At the launch, 2025 Malaysian Champion Oh Chong Hau spoke as someone whose worldview had shifted. He reflected that the competition had opened his eyes to the breadth of bartending talent globally and to how seriously Hennessy takes its role in developing that talent. Finalists are brought to Cognac, to the distillery and vineyards that gave the house its name. They receive structured feedback throughout, scored not just on the final pour but on their holistic skill as a craftsperson. It is a competition, Chong Hau suggested, that treats bartenders as artists worth investing in rather than contestants to be eliminated.

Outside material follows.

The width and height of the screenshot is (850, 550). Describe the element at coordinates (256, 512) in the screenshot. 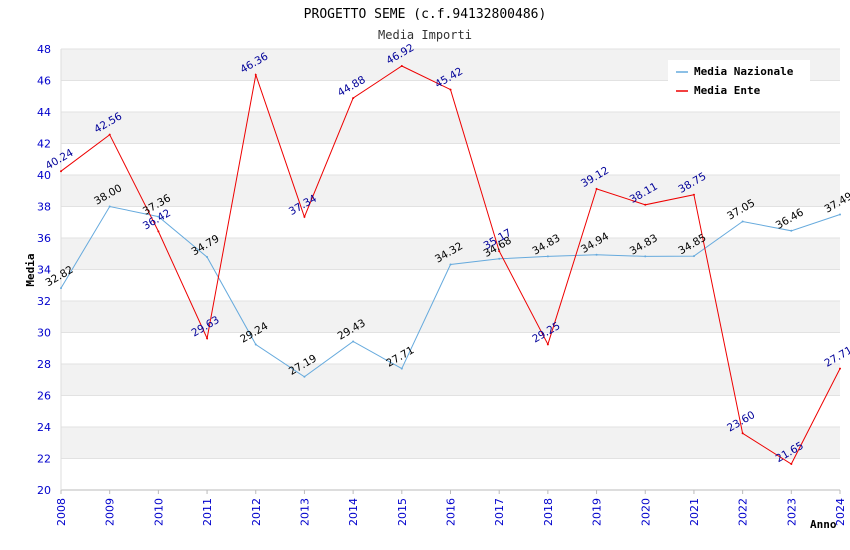

I see `x-tick-label: 2012` at that location.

Returning as a mentor for 2026, Ash reinforced this by sharing that the value of MyWay is the access it provides to industry veterans, to the Maison itself, and to peers across Southeast Asia who are asking the same questions about what bartending can become.
Registrations for Hennessy MyWay 2026 are open until 30 April via the official Hennessy MyWay submission platform, with full competition terms and judging criteria available on the website.
What ends up in your glass
For the drinker, this matters more than it might seem. What competitions like MyWay quietly produce, over years and editions, is a generation of bartenders who think in stories. Who consider where an ingredient comes from before it reaches the shaker. Who understand that the ritual of being served a drink is itself part of the experience. The bars that emerge from this culture are better bars. The serves are more deliberate. The conversation across the counter becomes part of what you’re paying for.

Hennessy MyWay 2026 is now under way. The journey ends in Cognac in October. It began, for Malaysia, up a flight of stairs in Bangsar on a Monday afternoon—with a glass already poured.